Give me a quick rundown on Frontera Therapeutics.

Frontera is a clinical-stage biotechnology company that has designed a novel APEX technology & manufacturing platform to develop and manufacture novel gene therapy candidates for multiple disease states, including wet age-related macular degeneration (AMD) and Leber congenital amaurosis-2 (LCA-2).

Tell me more about this platform.

The platform is an innovative adeno-associated virus (AAV) gene expression system that aims to optimize both new and clinically validated AAV vectors to enhance the safety and efficacy profiles of gene therapy candidates by leveraging vectorology, capsid selection, assay and disease modeling, and GMP (Good Manufacturing Practice).

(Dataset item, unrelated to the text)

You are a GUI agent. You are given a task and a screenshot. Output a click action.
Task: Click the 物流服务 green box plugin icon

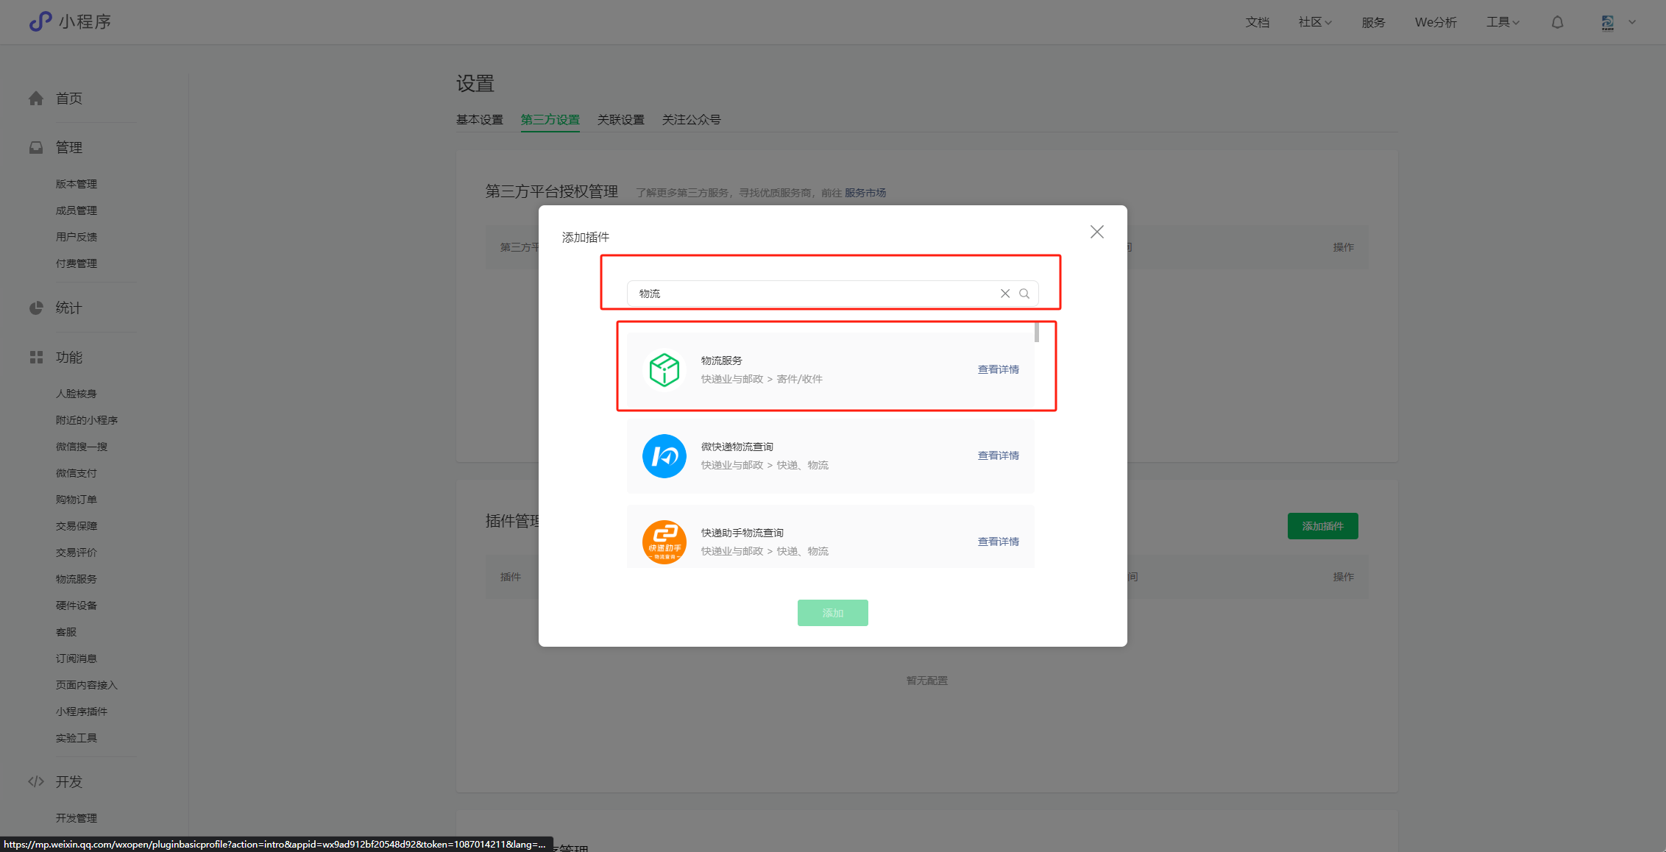(664, 369)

How is XLRP different from RP?

XLP is a type of RP primarily transmitted via x-linked recessive inheritance and is usually caused by a defect in the retinitis pigmentosa GTPase regulator (RPGR) gene. Clinical symptoms and signs might include night blindness followed by a gradual decrease in visual field and vision acuity with severe vision loss or even blindness that occurs around the age of 40.

Tell me about FT-002.

The recombinant AAV gene therapy drug is Frontera’s third gene therapy candidate to enter clinical testing. It operates as a single intraocular injection that repairs damaged retinal cell structure and function.

How was it developed?

According to Frontera, FT-002 was manufactured entirely in-house and is being investigated as a first-in-class therapy through the company’s novel APEX technology and manufacturing platform.


With no currently approved treatment for XLRP, FT-002 is the first AAV-based gene therapy drug that could potentially enhance the quality of life for patients’ suffering from this genetic condition.